LGG-18. Inhibition of Bcl-xL targets the senescent compartment of pilocytic astrocytoma

Abstract

Abstract INTRODUCTION: Pilocytic astrocytoma (PA) is a mitogen-activated protein kinase (MAPK)-driven disease. Treatment of sub-totally resected PA remains challenging and relapses occur even after MAPK-targeted therapies such as MEK inhibition. Oncogenic activation of the MAPK-pathway drives the majority of cells into oncogene-induced senescence (OIS). OIS might represent a complementary vulnerability exploitable by senolytic agents. Here we investigated the senolytic properties of BH3-mimetics in PA. METHODS: Four patient-derived PA cell lines, DKFZ-BT66, -BT308, -BT317 (KIAA1549:BRAF-fusion) and DKFZ-BT314 (BRAF V600E-mutation) were treated with different BH3-mimetics, chemotherapeutics and MEK-inhibitors in proliferation (expression of SV40 large T (TAg)) and OIS (repression of TAg) states. Inhibition of metabolic activity (CellTiterGlo® 2.0) and reduction of viability (trypan blue) was assessed after 72 hours. Target expression was determined using gene expression data and Western blot. On-target activity was verified by immunoprecipitation. Dependence on Bcl-xL was investigated by shRNA-mediated knockdown and BH3-profiling. Gene expression data of primary PA and 751 cancer cell lines (GDSC dataset) was analyzed. RESULTS: BH3-mimetics inhibiting Bcl-xL (Bcl-xLi; Navitoclax, A-1131852, A-1155463, AZD4320) showed activity in 3/4 models (DKFZ-BT66, -BT314 and -BT317) in the OIS state (IC50s <300nM). Other BH3-mimetics, chemotherapeutics and MEK-inhibitors had no effect on all models in OIS. Bcl-xL mRNA expression levels were similar, on-target activity and dependence on Bcl-xL protein was comparable in all models.

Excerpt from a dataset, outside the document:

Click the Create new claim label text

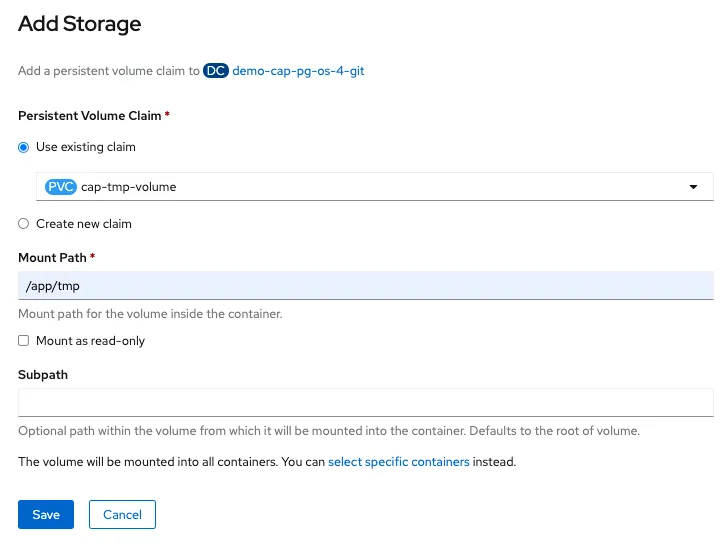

Bcl-xLi-resistance of DKFZ-BT308 was linked to upregulation of genes of the HALLMARK_XENOBIOTICS_METABOLISM gene set involved in drug metabolism. Correlation of these genes with IC50s of navitoclax was validated in an independent dataset (GDSC). CONCLUSION: Treatment with Bcl-xLi is a promising strategy targeting the senescent part of PA. IC50s of the clinically available drug navitoclax were >20-fold below achievable plasma concentration indicating translatability. Genes from the gene set HALLMARK_XENOBIOTICS_METABOLISM could represent a predictive biomarker.